I want to mention that a powerful and moving collection, Letters to My Younger Self, is now out from Serving House Press. It consists of letters written as part of an English class that my friend Jayne Thompson taught at Graterford Prison; they are written from the perspective of the students giving advice to themselves at a younger age, or sometimes to their children or parents. I highly, highly recommend the volume. The letters are powerfully and beautifully written and set loose a wide range of emotions. You really get a sense of how the students have thought about what set them on the path they're on and how they'd try to redirect others. Many sometimes talk about the extraordinary violence of their pasts and they in no way are making excuses or minimizing their violence -- but you do get a powerful sense of the humanity of the authors, which I don't think often comes through in the academic writing about the prison system in our country.

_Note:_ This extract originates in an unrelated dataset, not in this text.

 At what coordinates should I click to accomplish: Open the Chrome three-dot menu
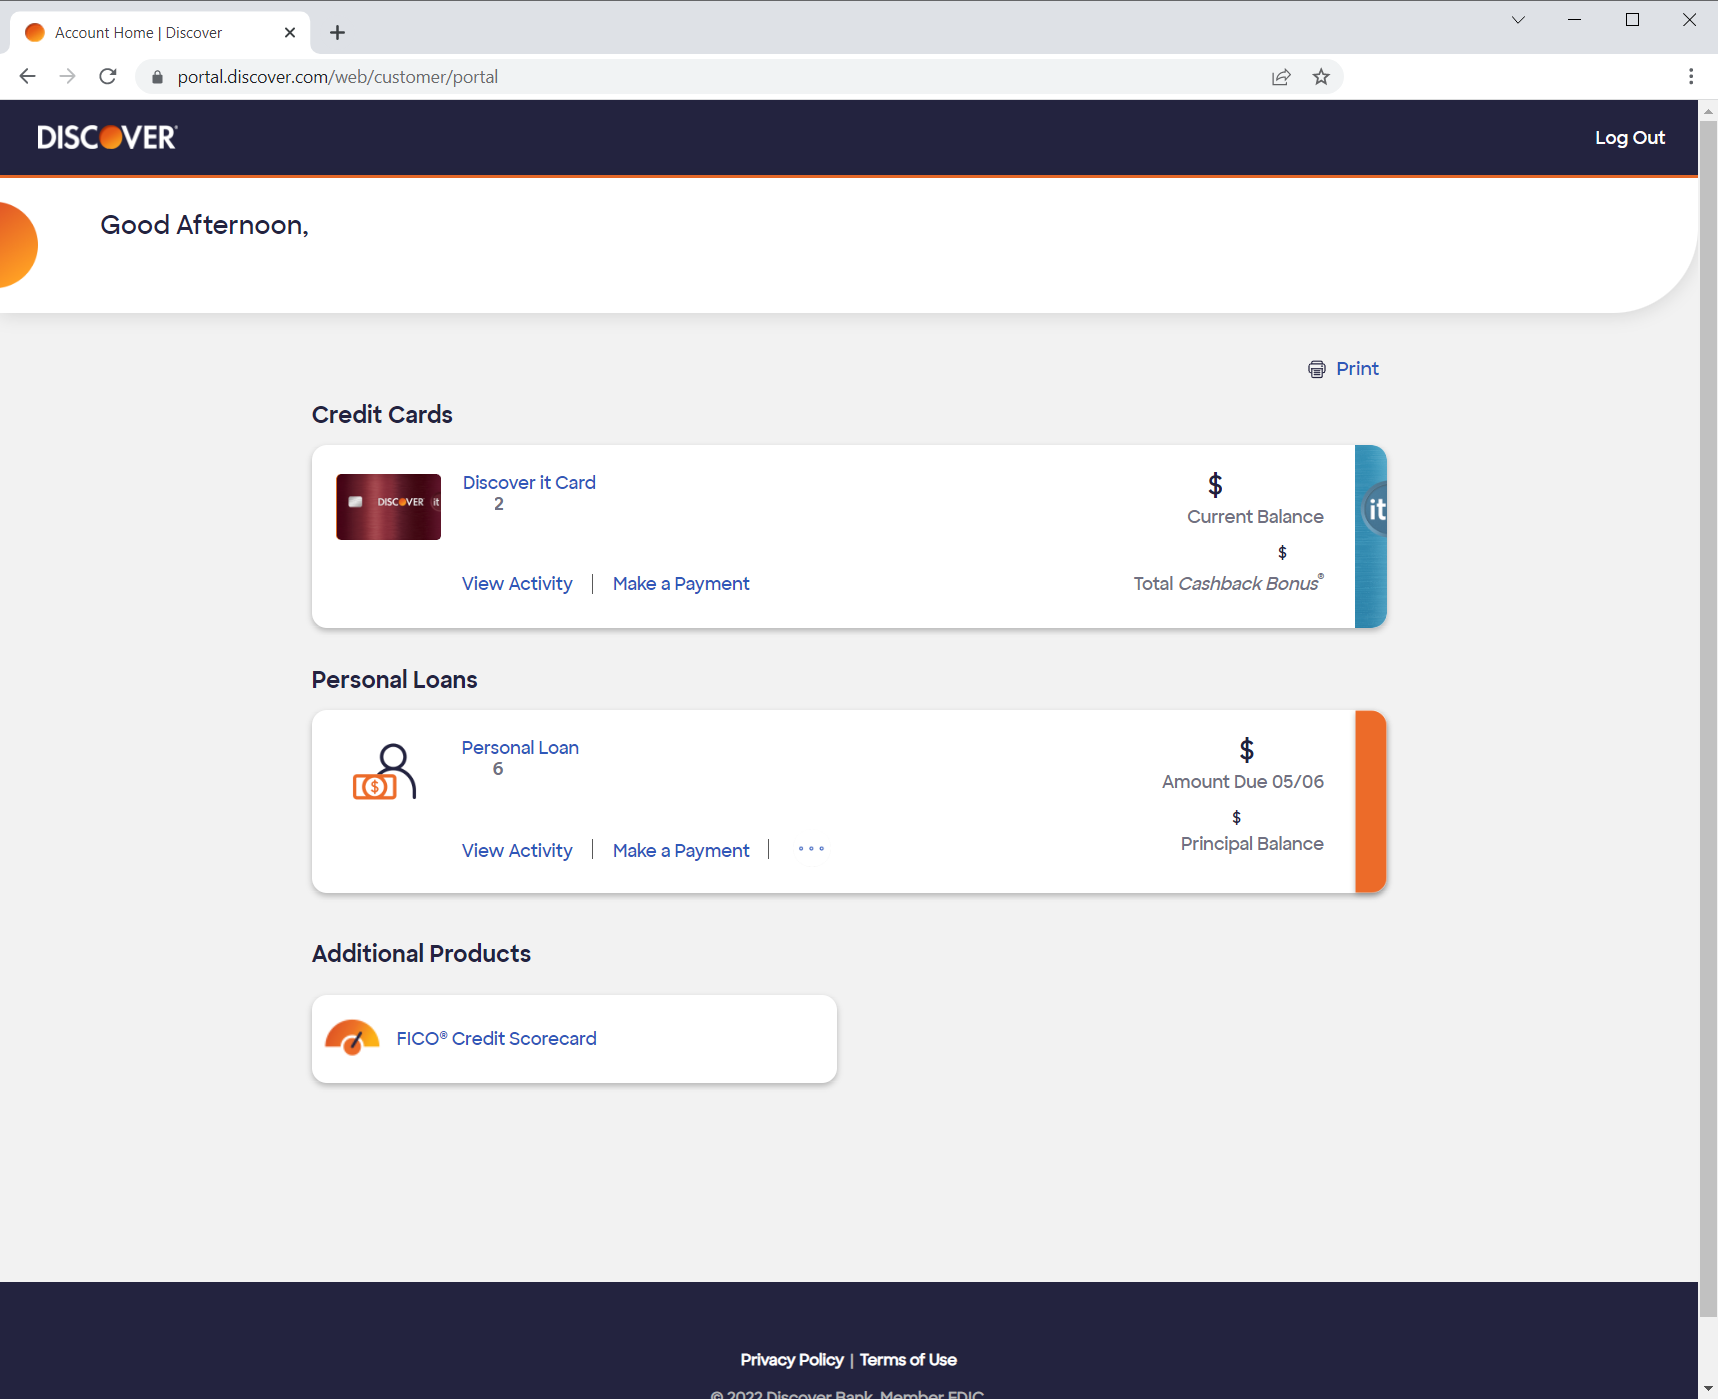(x=1690, y=76)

Several of the letters particularly stuck in my mind -- one is about a child who received a dog (a pit bull, as it happens) for his eleventh birthday. He took the dog with him when he fought other children because it wouldn't run away -- as his friends did; and when he got in serious trouble a few years later and was sent away, his grandmother got rid of the dog. The last line of the letter is "when I realized the dog was gone for good, I realized my heart was gone, too."
Another letter is about life inside Graterford, where the writer observes a flock of canadian geese flying overhead. "Beauty knows no boundaries" is one of the writer's insights from this.
For me the most powerful is a lengthy letter by a man who stabbed and seriously wounded a rival gang member, then was attacked by the rival gang. The man's brother was almost killed in the attack. I can't begin to do justice to the compelling writing. You should check it out yourself -- and I highly recommend this and I hope you'll pass this recommendation along to your favorite librarian, too.